Les deux amoureux roulent à toute vitesse, la tension monte, un camping-car tente de faire demi-tour mais peine à redémarrer, le choc est inéluctable. C’est le fameux crash cronenbergien.
La touche finale de cet accident, c’est qu’il se produit non loin d’une clinique de chirurgie esthétique. Une clinique à l’architecture moderne qui dénote totalement de l’environnement naturel dans lequel elle tente de se fondre. Une clinique qui n’est pas sans rappeler les bâtiments de Stereo et de Crimes of the Future.
Une patiente convalescente découvre par voyeurisme le crash en question et contemple les flammes excitées par l’air venteux et attirées par la force magnétique des cieux.
C’est par le voyeurisme - de Cronenberg derrière sa caméra et de la patiente à travers les jumelles - que le film est lancé.
À l’instar des deux premiers films du cinéaste, Frissons et Rage peuvent être également - dans une certaine mesure - appréhendés comme un diptyque. Dans ces deux longs-métrages, la femme est le cobaye d’un médecin et subit des expériences qui vont entraîner la mutation d’un parasite dans le corps du cobaye. Suite à cela, le médecin va être puni (dans Frissons, il se suicide, ici, il est contaminé par son cobaye) et les contaminations vont s’enchaîner au point de donner une dimension de survival à l’histoire.
On peut d'ailleurs voir dans les quatre premiers films de Cronenberg une évolution logique et graduelle de la contamination. Dans Stereo et Crimes of the Future, on lorgnait du côté de la théorie et d'un huis-clos étouffant : les effets néfastes de l'expérience ne se produisaient qu'entre les cobayes. Par la suite avec Frissons, il s'agit toujours d'un huis-clos qui est néanmoins plus frissonnant et avec une vision bien moins théorique. La scène finale de Frissons est dans un sens une ouverture qui annonce Rage, le long-métrage suivant. Rage n'est pas un huis-clos, la contamination n'a plus de frontières.

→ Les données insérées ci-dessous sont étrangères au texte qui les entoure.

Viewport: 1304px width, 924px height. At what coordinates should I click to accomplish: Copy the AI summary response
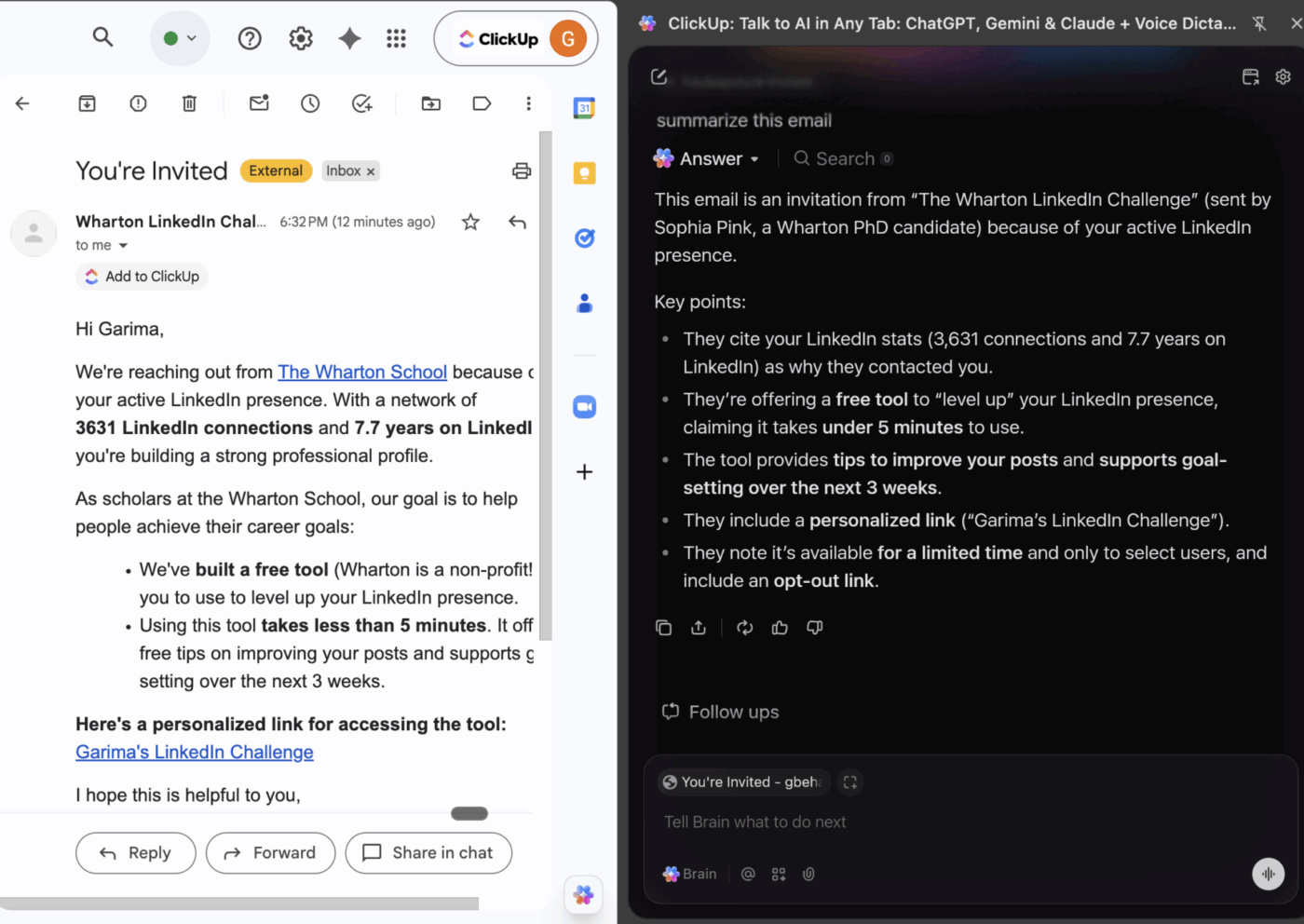click(x=664, y=628)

Le sexe et la mort sont intimement liés, en témoignent les attitudes de Rose, le personnage principal.
La Rose est belle mais piquante, par son regard elle vous attire, dans ses bras elle vous serre. Elle finit par vous planter, car qui s’y frotte s’y pique. Vous n’aurez pas le tétanos, mais la tête ailleurs, l’esprit et le corps incontrôlables, les bas instincts prennent le dessus au point de mordre les âmes et chairs innocentes étrangères.
Les corps s’unissent, la mort sourit.
Rage est aussi la vision de Cronenberg sur les comportements humains face à une crise épidémique. Pour éviter la propagation de l’épidémie, l’État est mis en quarantaine. Pourtant au départ l’action des pouvoir publics est dénoncé, le maire en fait les frais puisqu’il ne semble pas prendre l’épidémie au sérieux. Heureusement, ça n’arrive que dans la fiction que les pouvoirs publics ne gèrent pas correctement une crise sanitaire…
Le motif de la fuite
Rapidement (et contrairement à Frissons), le danger est présent. Au départ, il s’agit de soigner les contaminés en les vaccinant (ce qui est du ressort du monde de la santé) puis finalement il ne s’agit plus d’être attentiste mais de passer à l’action par le meurtre (ce qui est du ressort de l’armée). Ainsi, on assiste à des scènes où les forces de l’ordre fusillent les zombies enragés. La survie des uns passe par la mort des autres.
Face à ce danger, il faut fuir. La fuite s’effectue par le mouvement. Le métro, les voitures, les camions, la moto sont autant de composantes de la fuite. Les moyens de transport favorisent la fuite tout en étant vecteur de contamination. Typiquement, Rose contamine un camionneur qui la prend en stop. On peut également relever l’attaque dans le métro, qui légitimement sème le vent de la panique et génère une nouvelle contamination.
Seulement, on regrette l’aspect presque « réchauffé » du film, qui ressemble très (trop) fortement à Frissons. La musique inquiétante se marie parfaitement à la froideur des images, mais le personnage principal étant dès le départ condamné, on peine à trouver de l’intérêt à l’histoire. Car au bout du compte, la Rose suit le cycle de la nature : elle émerveille, pique puis fane. Une fois fanée, elle est ramassée puis jetée à la poubelle.
Après cela, le souffle cynique du vent poussera la Rose vers le néant.